**DATA RECORDS**.
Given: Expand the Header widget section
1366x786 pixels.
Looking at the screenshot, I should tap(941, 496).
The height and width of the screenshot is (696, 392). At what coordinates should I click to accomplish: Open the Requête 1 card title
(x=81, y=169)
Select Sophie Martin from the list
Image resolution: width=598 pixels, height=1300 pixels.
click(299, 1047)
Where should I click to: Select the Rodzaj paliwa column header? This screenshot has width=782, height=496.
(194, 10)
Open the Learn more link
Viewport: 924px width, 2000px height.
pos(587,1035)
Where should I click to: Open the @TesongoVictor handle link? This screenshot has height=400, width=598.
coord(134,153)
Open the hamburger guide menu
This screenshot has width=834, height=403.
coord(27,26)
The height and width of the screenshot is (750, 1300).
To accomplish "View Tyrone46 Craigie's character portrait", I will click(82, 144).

**REQUIRED WORK**. All records should be returned verbatim, none left out.

**TASK ANSWER**.
Given: Expand the Header widget section
1366x786 pixels.
Looking at the screenshot, I should tap(941, 496).
The height and width of the screenshot is (696, 392). At what coordinates should I click to accomplish: Open the Requête 1 card title
(x=81, y=169)
Select Sophie Martin from the list
Image resolution: width=598 pixels, height=1300 pixels.
click(299, 1047)
Where should I click to: Select the Rodzaj paliwa column header? This screenshot has width=782, height=496.
(194, 10)
Open the Learn more link
Viewport: 924px width, 2000px height.
pos(587,1035)
Where should I click to: Open the @TesongoVictor handle link? This screenshot has height=400, width=598.
coord(134,153)
Open the hamburger guide menu
This screenshot has width=834, height=403.
coord(27,26)
The height and width of the screenshot is (750, 1300).
To accomplish "View Tyrone46 Craigie's character portrait", I will click(82, 144).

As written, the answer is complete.